# fuel line questions



## alanmay0 (Sep 3, 2015)

I have a 67 GTO and I am planning on putting a rochester carb back on it. My questions pertain to the fuel lines. I have read that if the fuel pump has two lines running into it from the gas tank then you will require the fuel filter that has the one inlet and the two outlet fitting on it. This is the one that sets on top of the manifold. So my fuel pump has two lines running into it. Currently it just has a rubber fuel line running from the pump to the carb inlet. So I guess I will need the special fuel filter. My main question is so one of the outlets goes to the carb but where does the second filter outlet go?? Where does it connect and what does it connect too>>
Does this require a special tube or hose?? Any pictures would be really helpful.
thanks in advance. Hope this message gets posted.


----------



## pjw1967 (Mar 10, 2014)

If you have a fuel pump with 2 lines, it generally means your car has a/c. The smaller second line runs back to your tank to help prevent vapor lock. You will only have one fuel line running from the pump to the carb. Here are photos of the sending unit at the tank, one before the new stainless tank was installed, and one with the new tank and sending unit. So to be clear, you do not need a filter with 2 outlets.


----------



## alanmay0 (Sep 3, 2015)

Thank you for the information but you did not quite answer my question. Yes my car does have factory a/c. Here is where I am confused. I have two fuel lines running into my fuel pump, I'm not talking about the fuel tank. Then from the fuel pump there is one line running into the carb.. Now this is a Elderbrock carb. not the factory Rochester. I am planning on putting a Rochester carb on the car. So from what I gather I will need the fuel filter, the one that sets on the intake manifold, which has the three spouts on it. One is for the fuel coming into it from the fuel pump then one goes to the carb and the big question is where does the third one go?? I know it is suppose to run back to the fuel tank but from the fuel filter where exactly does it connect?? Is this a rubber hose or a metal fuel line??
thank you in advance.


----------



## pjw1967 (Mar 10, 2014)

Hi, again. There is a fuel filter inside the carb. It is accessed by removing the fuel line at the carb. On my car there is a single fuel line from the pump to the carb. It is part metal and part rubber. The rubber goes from the pump to an inline filter (not shown). One line in and one line out. Then a rubber line to a metal right angle line into the carb. Doubt this is factory routing. In the photo you see the rubber line connecting to the metal line and the into the carb. The red circle indicates where the brass carb filter is located. I don't use one these as Rochcesters have a bad problem with that big nut getting stripped from too many removals. If this doesn't help get the idea across then let me know.


----------



## PontiacJim (Dec 29, 2012)

OK, this may help. A little research and I found a diagram from Chicago Muscle: 1967 LeMans/GTO Fuel Tank & Lines Check out the link and it also provides what the parts are, you just have to use your thumb wheel on your mouse to scroll through the part numbers.

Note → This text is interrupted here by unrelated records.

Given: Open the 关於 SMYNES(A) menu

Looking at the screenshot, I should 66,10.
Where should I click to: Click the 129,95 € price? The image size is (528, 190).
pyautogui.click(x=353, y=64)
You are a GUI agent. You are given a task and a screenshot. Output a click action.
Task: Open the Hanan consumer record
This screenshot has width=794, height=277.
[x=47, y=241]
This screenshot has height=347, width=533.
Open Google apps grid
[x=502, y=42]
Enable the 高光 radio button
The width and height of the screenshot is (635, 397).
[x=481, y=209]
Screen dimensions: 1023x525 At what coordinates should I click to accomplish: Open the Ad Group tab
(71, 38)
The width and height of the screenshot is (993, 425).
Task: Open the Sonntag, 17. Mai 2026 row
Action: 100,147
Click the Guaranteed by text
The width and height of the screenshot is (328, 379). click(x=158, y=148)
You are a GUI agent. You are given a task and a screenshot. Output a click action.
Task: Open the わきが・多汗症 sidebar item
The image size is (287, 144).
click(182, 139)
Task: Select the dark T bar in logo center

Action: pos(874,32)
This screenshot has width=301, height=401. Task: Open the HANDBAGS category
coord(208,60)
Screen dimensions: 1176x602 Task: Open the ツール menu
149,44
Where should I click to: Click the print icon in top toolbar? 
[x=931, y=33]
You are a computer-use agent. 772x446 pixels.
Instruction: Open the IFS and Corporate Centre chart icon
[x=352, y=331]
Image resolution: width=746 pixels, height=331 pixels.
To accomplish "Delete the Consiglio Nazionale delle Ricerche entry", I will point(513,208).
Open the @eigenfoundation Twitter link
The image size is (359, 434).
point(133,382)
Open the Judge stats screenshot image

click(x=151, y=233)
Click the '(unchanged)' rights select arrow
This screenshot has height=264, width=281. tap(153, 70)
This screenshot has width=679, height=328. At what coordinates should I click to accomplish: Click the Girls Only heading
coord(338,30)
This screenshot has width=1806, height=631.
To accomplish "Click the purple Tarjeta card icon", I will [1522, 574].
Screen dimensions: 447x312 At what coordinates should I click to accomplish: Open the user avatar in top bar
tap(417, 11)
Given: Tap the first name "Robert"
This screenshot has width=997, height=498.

I also found this on the forums which will help describe it: http://www.gtoforum.com/f50/67-gto-fuel-line-carb-hook-up-c-36544/

There is a "Search" feature in red the upper right hand corner of the page where you can plug in a few key words that might pull up the needed info as I found for you.

That should help. :thumbsup:


----------



## Lemans guy (Oct 14, 2014)

Alan, my 66 lemans was an AC car and has the two lines from the sender. Just like Jim's photo. I put in all new tank lines etc. at the pump, my car has A 67 GTO fuel pump,one inlet one outlet for the large feed line. Then the standard two steel lines I bought new from inline tube as I recall run behind the alternator. My wix fuel filter is the three prong. Feed in from pump, on the outlet side there are two feeds, one direct to carb, the large one and the small feed returns to the small 1/4 line from the tank down near the fuel pump.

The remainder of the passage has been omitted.